“You should have left me.” My voice was raw with anger mixed with terror.
“Like hell.” His words were rough, dangerous. “You think I’d let them put a bullet in your head?”
“I specifically told you to save Mercury first, and you ignored me!”
“You want to hate me for saving your life? Fine. Hate me.”
“I do hate you.” The words came out breathless and unconvincing.
Reaper’s body pressed against mine. His hands fisted in my hair, and his mouth crashed into mine. I returned his kiss with everything I had—all the rage and terror burning through my veins.
“I hate you,” I repeated. “I fucking hate you.”
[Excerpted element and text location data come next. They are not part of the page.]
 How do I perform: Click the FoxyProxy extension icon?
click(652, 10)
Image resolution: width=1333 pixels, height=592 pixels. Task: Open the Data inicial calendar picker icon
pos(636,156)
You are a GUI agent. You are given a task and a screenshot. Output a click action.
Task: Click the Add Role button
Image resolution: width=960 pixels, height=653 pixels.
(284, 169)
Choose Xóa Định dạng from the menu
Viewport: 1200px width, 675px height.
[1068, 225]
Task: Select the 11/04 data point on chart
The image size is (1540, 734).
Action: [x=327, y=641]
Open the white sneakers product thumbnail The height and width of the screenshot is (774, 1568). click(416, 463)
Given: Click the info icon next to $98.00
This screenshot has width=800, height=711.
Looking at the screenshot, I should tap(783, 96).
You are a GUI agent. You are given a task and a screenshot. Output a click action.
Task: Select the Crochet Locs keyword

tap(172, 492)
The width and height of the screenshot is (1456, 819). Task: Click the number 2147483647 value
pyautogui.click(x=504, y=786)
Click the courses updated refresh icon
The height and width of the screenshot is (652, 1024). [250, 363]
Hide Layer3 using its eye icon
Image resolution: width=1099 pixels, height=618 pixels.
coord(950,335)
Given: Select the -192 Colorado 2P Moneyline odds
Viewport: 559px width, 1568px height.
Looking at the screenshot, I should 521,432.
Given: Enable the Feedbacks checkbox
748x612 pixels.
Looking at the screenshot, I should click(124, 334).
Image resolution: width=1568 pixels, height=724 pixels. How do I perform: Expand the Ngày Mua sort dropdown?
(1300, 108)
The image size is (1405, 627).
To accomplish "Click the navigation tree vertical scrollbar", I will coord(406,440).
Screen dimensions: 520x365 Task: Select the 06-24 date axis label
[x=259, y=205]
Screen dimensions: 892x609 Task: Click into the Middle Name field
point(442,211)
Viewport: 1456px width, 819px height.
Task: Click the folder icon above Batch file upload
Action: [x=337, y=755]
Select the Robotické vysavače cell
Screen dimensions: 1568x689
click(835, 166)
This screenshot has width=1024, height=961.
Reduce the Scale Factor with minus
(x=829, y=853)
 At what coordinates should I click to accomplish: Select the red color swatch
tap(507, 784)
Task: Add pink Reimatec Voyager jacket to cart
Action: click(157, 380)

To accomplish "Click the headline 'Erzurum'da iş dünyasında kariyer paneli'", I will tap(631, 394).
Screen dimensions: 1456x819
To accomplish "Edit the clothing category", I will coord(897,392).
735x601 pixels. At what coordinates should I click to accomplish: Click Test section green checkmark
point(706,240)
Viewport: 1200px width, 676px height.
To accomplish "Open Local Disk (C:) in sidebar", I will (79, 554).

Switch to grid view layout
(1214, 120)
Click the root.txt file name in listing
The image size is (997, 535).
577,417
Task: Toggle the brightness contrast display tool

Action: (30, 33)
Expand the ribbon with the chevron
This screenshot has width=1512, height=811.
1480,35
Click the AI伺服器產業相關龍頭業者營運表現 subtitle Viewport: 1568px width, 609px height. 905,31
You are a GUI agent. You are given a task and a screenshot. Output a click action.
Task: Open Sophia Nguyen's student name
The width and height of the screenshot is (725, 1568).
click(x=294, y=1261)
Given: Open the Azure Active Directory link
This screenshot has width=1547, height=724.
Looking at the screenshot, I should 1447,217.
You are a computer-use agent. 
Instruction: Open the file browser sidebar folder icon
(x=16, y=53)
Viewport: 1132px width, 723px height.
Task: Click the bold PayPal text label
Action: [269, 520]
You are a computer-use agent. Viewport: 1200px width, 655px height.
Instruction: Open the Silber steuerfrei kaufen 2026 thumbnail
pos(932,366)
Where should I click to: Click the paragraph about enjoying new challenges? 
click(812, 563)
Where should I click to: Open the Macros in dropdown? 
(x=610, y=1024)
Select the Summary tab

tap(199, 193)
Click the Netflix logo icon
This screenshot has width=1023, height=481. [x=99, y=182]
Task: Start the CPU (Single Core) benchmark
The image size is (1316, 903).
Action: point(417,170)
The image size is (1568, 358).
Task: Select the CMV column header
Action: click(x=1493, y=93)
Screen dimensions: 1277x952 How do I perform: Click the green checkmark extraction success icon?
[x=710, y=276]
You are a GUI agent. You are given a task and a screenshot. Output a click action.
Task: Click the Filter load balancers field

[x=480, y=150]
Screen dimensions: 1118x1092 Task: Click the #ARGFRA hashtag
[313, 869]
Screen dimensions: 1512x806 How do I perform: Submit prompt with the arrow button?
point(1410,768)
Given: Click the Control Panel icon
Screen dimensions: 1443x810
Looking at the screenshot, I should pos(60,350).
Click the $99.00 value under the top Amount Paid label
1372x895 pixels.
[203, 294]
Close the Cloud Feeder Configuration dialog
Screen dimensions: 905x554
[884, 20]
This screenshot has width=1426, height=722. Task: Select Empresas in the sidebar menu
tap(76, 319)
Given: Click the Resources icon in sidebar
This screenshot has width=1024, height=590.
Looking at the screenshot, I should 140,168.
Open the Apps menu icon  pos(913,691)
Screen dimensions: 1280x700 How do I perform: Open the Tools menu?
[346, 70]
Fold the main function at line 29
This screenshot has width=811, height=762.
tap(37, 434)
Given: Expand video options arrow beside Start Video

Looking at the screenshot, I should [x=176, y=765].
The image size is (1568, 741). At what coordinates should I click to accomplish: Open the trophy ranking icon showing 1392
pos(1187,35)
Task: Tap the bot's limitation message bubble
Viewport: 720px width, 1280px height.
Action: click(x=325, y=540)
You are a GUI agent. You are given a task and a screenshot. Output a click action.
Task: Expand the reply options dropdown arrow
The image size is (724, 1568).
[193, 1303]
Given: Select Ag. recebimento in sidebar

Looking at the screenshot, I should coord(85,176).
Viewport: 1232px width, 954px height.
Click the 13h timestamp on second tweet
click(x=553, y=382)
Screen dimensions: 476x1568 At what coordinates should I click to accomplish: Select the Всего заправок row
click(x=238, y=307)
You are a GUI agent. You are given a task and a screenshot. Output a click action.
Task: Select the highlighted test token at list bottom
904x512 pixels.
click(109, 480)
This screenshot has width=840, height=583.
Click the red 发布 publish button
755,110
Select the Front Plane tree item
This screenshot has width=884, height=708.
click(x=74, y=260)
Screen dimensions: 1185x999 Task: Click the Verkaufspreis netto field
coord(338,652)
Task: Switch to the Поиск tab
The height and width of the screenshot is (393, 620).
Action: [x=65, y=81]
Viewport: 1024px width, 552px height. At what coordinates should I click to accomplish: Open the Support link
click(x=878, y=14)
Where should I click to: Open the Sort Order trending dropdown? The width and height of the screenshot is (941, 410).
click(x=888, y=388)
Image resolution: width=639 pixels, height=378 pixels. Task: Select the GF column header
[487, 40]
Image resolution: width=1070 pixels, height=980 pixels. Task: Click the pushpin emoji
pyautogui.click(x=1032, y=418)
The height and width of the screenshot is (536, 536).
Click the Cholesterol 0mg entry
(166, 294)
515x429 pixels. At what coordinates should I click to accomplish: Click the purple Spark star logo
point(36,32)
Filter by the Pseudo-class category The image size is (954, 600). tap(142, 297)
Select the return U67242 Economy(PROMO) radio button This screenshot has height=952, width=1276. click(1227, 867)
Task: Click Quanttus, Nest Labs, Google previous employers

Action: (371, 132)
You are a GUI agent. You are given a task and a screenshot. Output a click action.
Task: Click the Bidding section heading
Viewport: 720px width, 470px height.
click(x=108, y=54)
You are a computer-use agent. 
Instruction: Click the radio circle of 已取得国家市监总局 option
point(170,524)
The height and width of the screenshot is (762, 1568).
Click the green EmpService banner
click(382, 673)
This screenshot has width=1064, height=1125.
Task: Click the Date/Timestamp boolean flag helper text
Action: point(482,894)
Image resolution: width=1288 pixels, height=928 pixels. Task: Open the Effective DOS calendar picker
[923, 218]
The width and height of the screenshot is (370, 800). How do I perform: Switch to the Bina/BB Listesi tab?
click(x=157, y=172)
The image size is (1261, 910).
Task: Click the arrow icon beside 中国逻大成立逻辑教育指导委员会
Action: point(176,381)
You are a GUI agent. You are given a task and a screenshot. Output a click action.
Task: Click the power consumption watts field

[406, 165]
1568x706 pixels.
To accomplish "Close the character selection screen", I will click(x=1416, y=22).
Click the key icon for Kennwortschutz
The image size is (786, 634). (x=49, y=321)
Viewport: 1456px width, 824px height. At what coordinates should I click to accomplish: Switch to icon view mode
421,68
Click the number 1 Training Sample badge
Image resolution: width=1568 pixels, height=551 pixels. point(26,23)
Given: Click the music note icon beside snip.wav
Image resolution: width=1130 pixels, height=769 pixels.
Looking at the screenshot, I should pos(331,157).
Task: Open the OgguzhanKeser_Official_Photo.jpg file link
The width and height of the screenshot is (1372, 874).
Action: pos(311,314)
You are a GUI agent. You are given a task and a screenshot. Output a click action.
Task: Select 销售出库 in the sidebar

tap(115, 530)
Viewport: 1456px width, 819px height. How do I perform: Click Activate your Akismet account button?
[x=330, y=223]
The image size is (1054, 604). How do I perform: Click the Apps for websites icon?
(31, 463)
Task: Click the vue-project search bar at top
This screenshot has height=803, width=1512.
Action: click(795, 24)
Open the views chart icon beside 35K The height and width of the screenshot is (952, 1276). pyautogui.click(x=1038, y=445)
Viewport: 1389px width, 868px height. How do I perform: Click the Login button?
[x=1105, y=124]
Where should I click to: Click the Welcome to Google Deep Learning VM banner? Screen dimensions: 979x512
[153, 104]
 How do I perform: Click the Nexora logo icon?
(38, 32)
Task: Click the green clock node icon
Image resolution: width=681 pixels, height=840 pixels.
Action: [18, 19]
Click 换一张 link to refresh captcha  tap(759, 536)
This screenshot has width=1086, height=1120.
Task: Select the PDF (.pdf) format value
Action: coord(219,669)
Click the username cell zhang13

“Yeah, babe, I hate you too,” he said before he thrust his tongue inside my mouth, making my traitorous body lean harder into his.
4
REAPER
What the hell had just happened?
I stayed close to the wall as we crept farther into the tunnels, listening to the Russian voices fade as the search team moved past our hiding spot. My heart hammered against my ribs, but not from the adrenaline of nearly getting killed. No, this was entirely different. Amaryllis had kissed me too.
With death breathing down our necks, her hands had fisted in my jacket, her body had pressed against mine, and for those few seconds, the world had narrowed to her mouth and the way she’d responded to my touch.
She’d said she hated me, then kissed me like her life depended on it.
The contradiction made my head spin. I could still taste her on my lips, still feel the way she’d melted into me before the ice maven I knew returned. What did she hate? Me or the fact that she wanted it as much as I had?
Behind me, I heard her short, controlled bursts of breath that told me she was fighting for composure. Good. At least I wasn’t the only one rattled.
Focus. Mission first, sort out the rest later.
I waited another thirty seconds, then motioned for her to follow around the next bend. As we squeezed through another narrow passage, my body was hyperaware of every time she brushed against me.
We emerged from the tunnel system onto the dark Berlin streets. Streetlights cast long shadows across empty sidewalks, and the distant hum of late-night traffic echoed off concrete buildings. The city had that hollow quality of deep night, when most people were asleep, save for the insomniacs and shift workers still moving through Kreuzberg’s urban maze.
Amaryllis avoided eye contact as she stepped out beside me. She crossed her arms over her chest, as if she could create a physical barrier even though we stood only inches apart.
The movement frustrated me more than it should have. One minute, she was in my arms; the next, she’d transformed into ice.
I scanned the street for threats while fighting the urge to stare at her mouth. It was empty except for a delivery truck that rumbled down a parallel street. We needed to move, get transportation, and put space between us and the safe house in advance of the Russians expanding their search grid.
“We need a vehicle.”
She moved toward a compact parked at the curb. “There.”
“We’re not stealing another one.”
Amaryllis raised a brow. “Another? Don’t tell me the holier-than-thou Reaper took something that didn’t belong to him.” The challenge in her voice brought a strange sense of relief. This, I could handle. Arguing was familiar territory.
“We’ll take the train,” I suggested.
“Slower.”
“Safer.”
“Speed matters more than safety right now.”